The risk of bias in AI systems is widely recognised. Systems trained on biased data can reproduce that bias in their algorithms which creates unfair outcomes when those systems are used to make decisions.
Most approaches to testing for bias rely on access to demographic data about individual users. For example, to test whether a recruitment system unfairly disadvantages applicants in certain age groups you would need to know the age of applicants to test whether they correlate with unfavourable outcomes.
Accessing demographic data can be a challenge for developers. A recent report from the Centre for Data Ethics and Innovation (CDEI) highlights some innovative approaches, and the potential for a new ecosystem of solution providers to tackle that challenge in the UK. These include:
Data intermediaries are organisations that facilitate sharing demographic data. The CDEI report focuses on intermediaries that act as stewards of demographic data.

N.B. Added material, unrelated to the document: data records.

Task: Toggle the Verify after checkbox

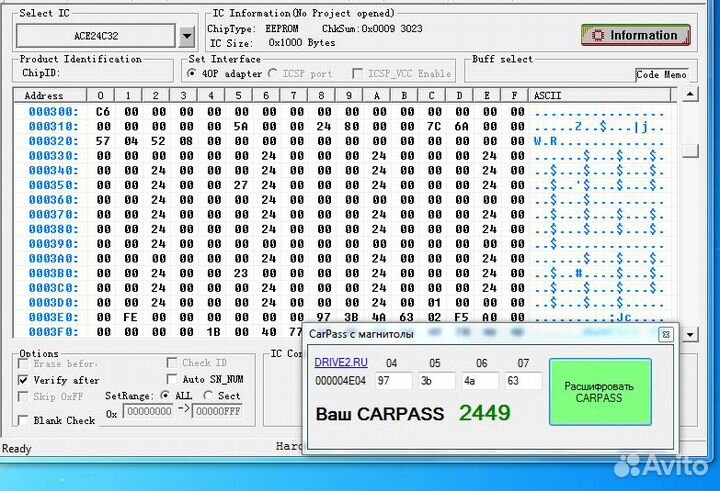Action: tap(24, 381)
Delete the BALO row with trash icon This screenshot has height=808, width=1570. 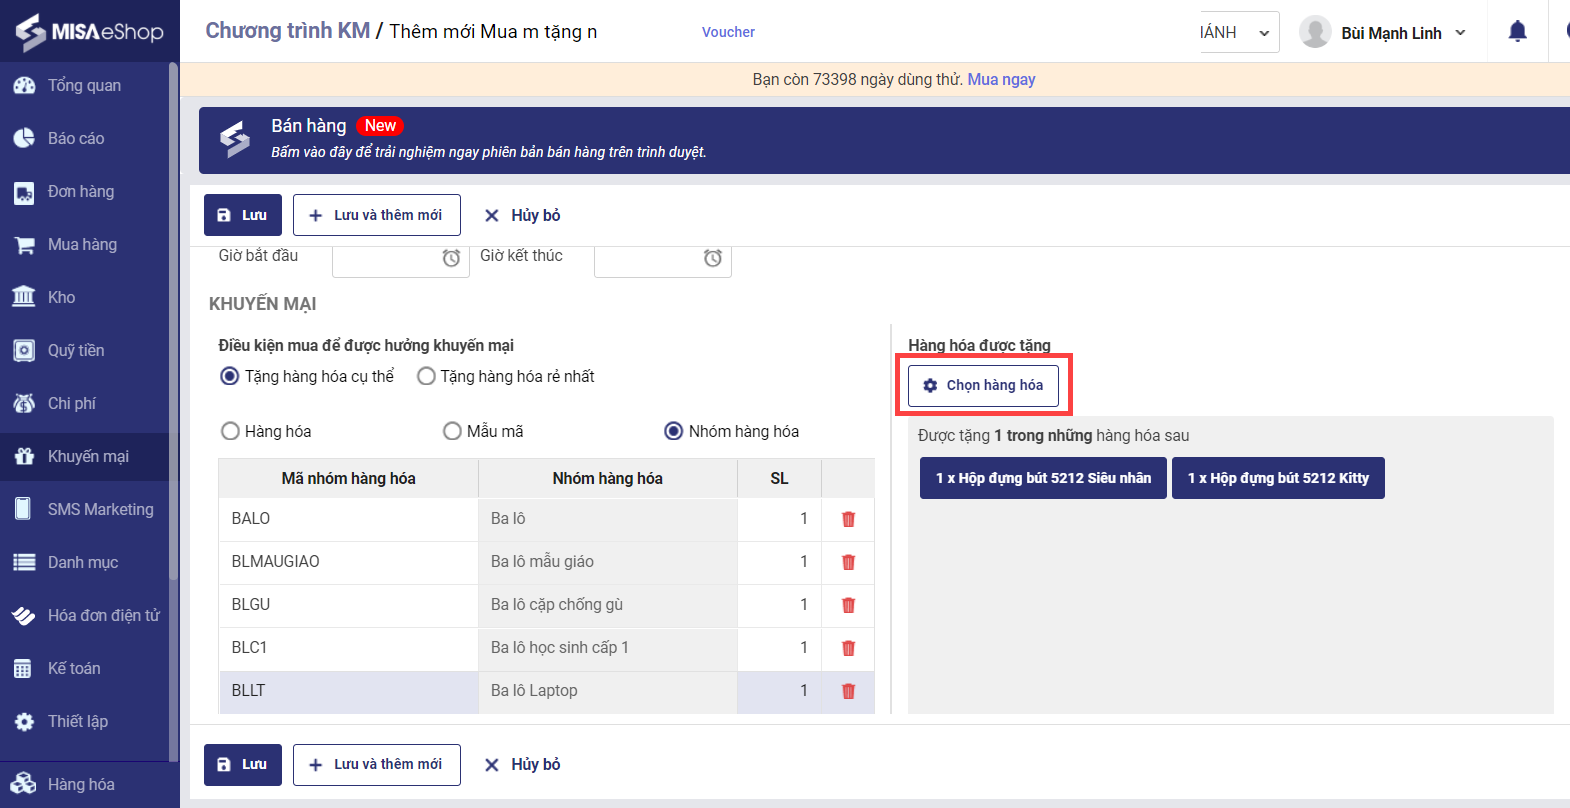coord(848,519)

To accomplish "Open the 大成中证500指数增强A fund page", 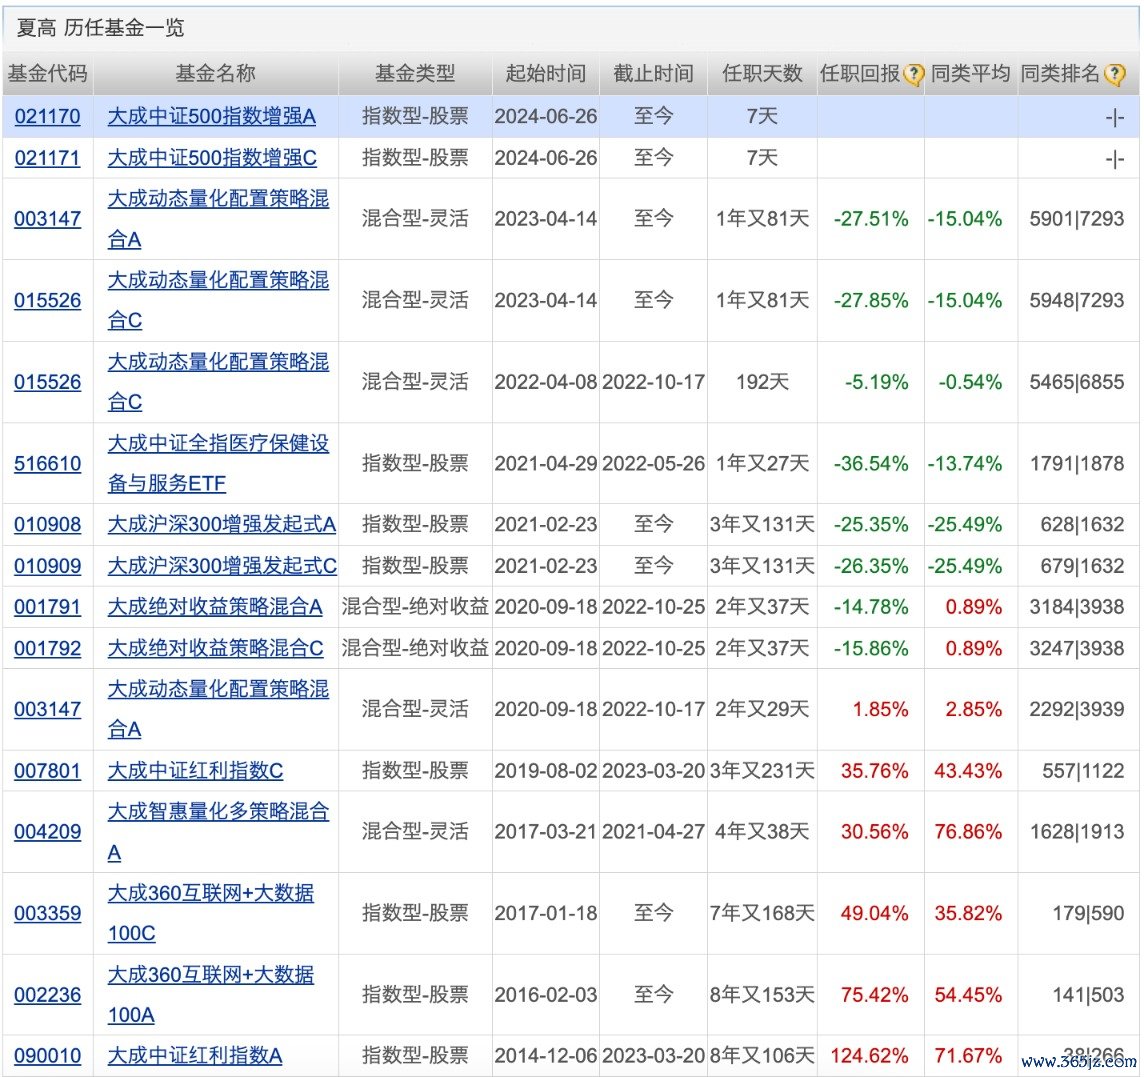I will [211, 116].
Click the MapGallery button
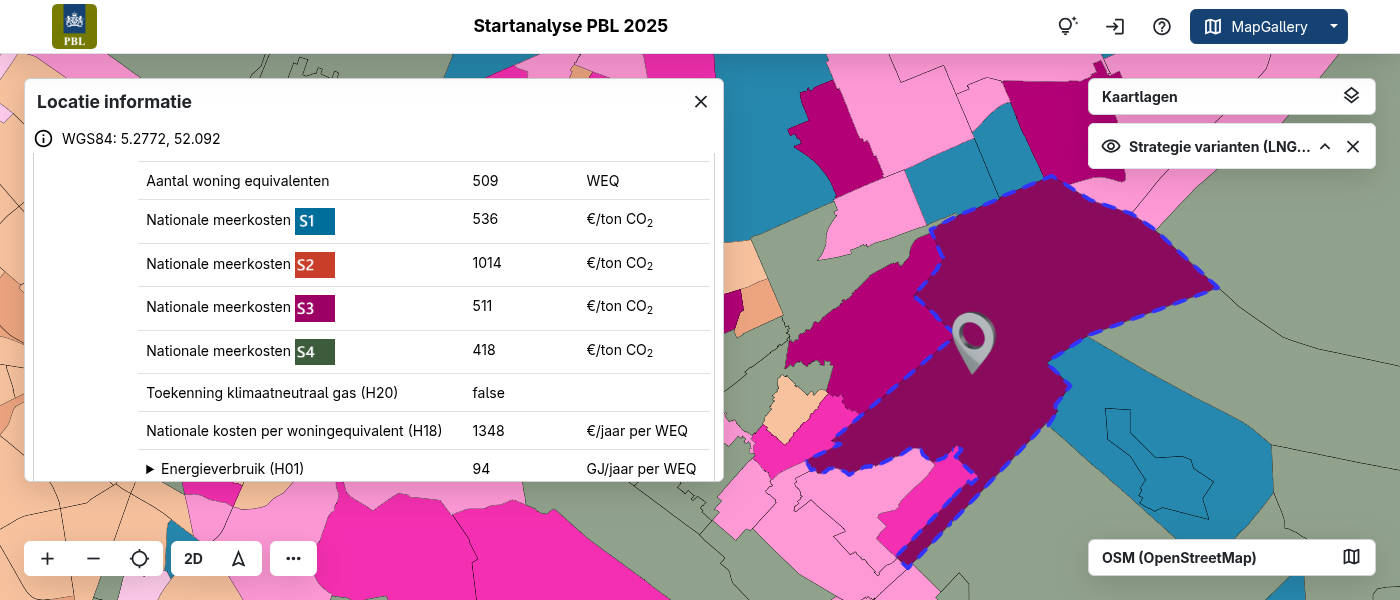 (x=1256, y=27)
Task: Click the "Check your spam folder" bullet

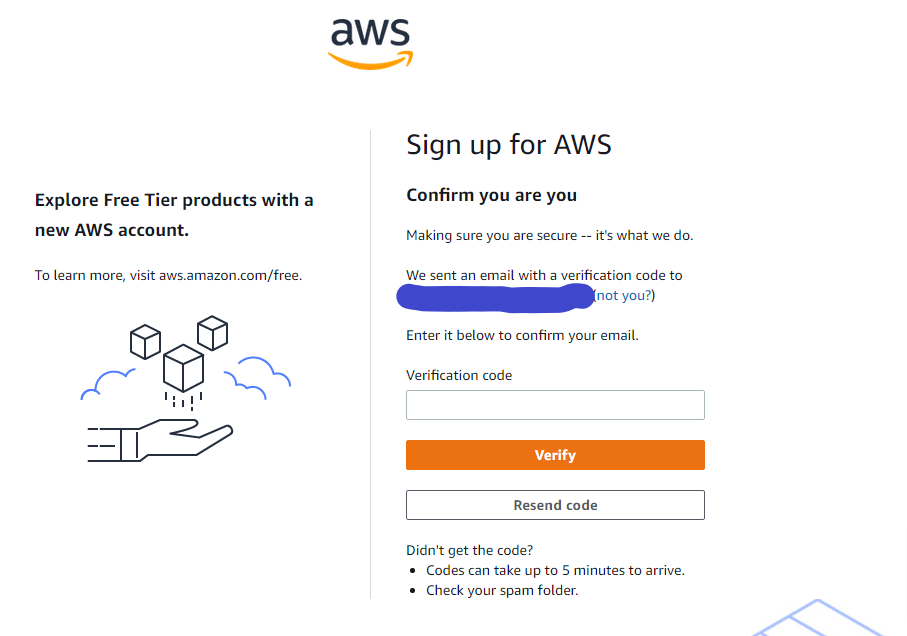Action: tap(502, 590)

These intermediaries could facilitate bias audits in a couple of ways:
- they could provide a developer with access to demographic data about individuals in a controlled way, so it is only used for the bias audit; and
- they could store users’ demographic data and conduct the bias audit themselves so that the AI developer only receives the results of the audit and never has access to the underlying demographic data. This provides an additional layer of privacy protection for individuals.
The CDEI report identifies some real world examples of intermediaries along these lines, such as the ONS Secure Research Service and the US National Institute of Standards and Technology Face Recognition Vendor Test programme.
However, the report also notes a lack of organisations offering these kinds of data intermediary services. A market for these services has not yet developed in the UK, although the UK government has committed to support the development of an intermediary ecosystem.
Proxies for demographic data
When AI developers cannot access demographic data one solution is to use proxies instead. In short this means using existing data to infer demographic data. To give a basic example, a developer might use forename as a proxy for gender.
Inferring data raises its own ethical, legal and practical challenges. Accuracy of inferences is a particular concern. The CDEI report explores these challenges in detail but suggests that in certain circumstances, proxy data might be a viable solution for bias detection so long as robust safeguards and risk mitigations are in place. The report suggests that developers using proxy data should:
- establish a strong use case for the use of proxies as opposed to direct demographic data;
- select an appropriate proxy method, considering guidance from the Information Commissioner’s Office, the risk of model drift, and the feasibility of testing the accuracy of the method; and
- implement robust safeguards and mitigations, for example measures to inform individuals about how their data will be used, and implementing privacy enhancing techniques.
The CDEI report notes that many of the most popular proxy methods and tools have been developed in the US. Developers in the UK thinking about using those tools will need to consider the different approach to data protection law here when evaluating those tools.
As AI systems proliferate the need to test and mitigate their biases will only grow. Access to demographic data is a significant challenge in achieving that, but the challenge could be overcome if the UK creates the right regulatory and commercial environment. The CDEI report suggests that government recognises the opportunity to create an ecosystem of data intermediaries and similar services to meet this growing need.
Until that ecosystem is more developed collecting demographic data directly from individual users will often remain the best option. Data protection laws do not necessarily prevent that either; with the right compliance approach the law acts more like safety rails than a barrier to innovation.